=== Work order ===
The full set of entries below, restated word for word and stripped of images, is the expected result.

=== Data for analysis ===
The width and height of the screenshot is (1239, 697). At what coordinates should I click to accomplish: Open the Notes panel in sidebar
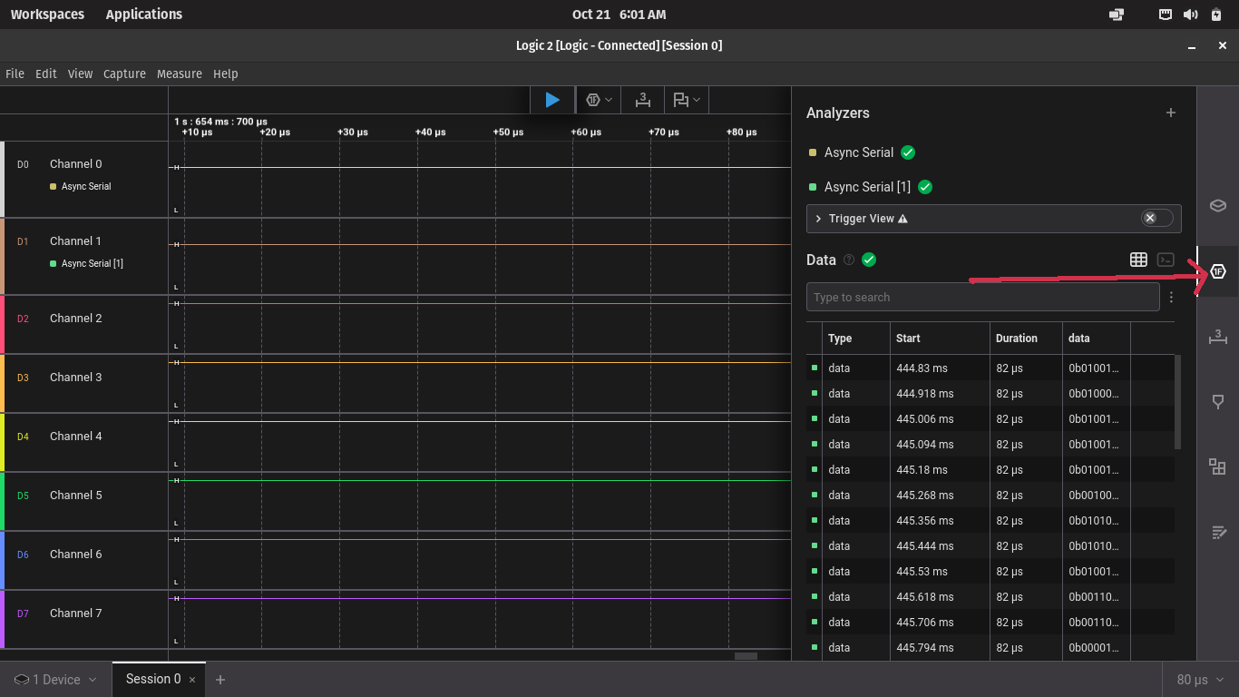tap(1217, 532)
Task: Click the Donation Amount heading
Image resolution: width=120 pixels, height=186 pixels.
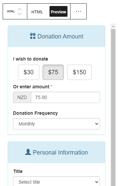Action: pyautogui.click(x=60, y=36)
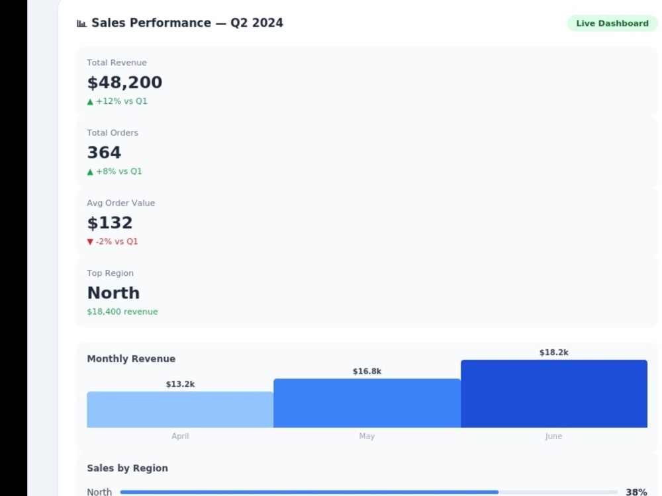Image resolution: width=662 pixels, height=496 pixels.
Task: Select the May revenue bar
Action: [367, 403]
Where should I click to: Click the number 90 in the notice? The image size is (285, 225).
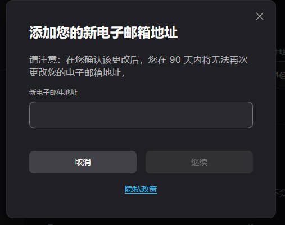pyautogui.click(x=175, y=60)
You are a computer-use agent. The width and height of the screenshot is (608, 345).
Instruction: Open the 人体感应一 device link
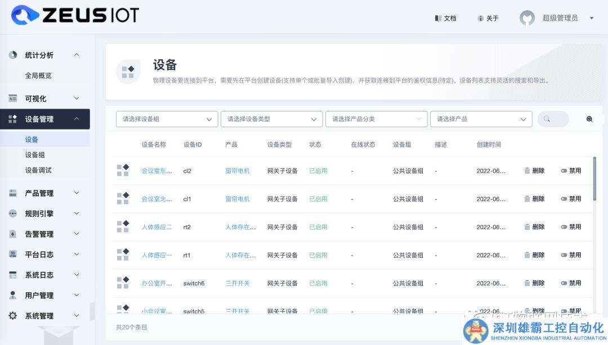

=== Response box ===
The width and height of the screenshot is (1239, 697). At what coordinates should I click to accomplish: Open the Notes panel in sidebar
tap(1217, 532)
Task: Click the Donation Amount heading
Image resolution: width=120 pixels, height=186 pixels.
Action: pyautogui.click(x=60, y=36)
Image resolution: width=662 pixels, height=496 pixels.
Task: Select the May revenue bar
Action: [367, 403]
Where should I click to: Click the number 90 in the notice? The image size is (285, 225).
pyautogui.click(x=175, y=60)
You are a computer-use agent. The width and height of the screenshot is (608, 345).
Instruction: Open the 人体感应一 device link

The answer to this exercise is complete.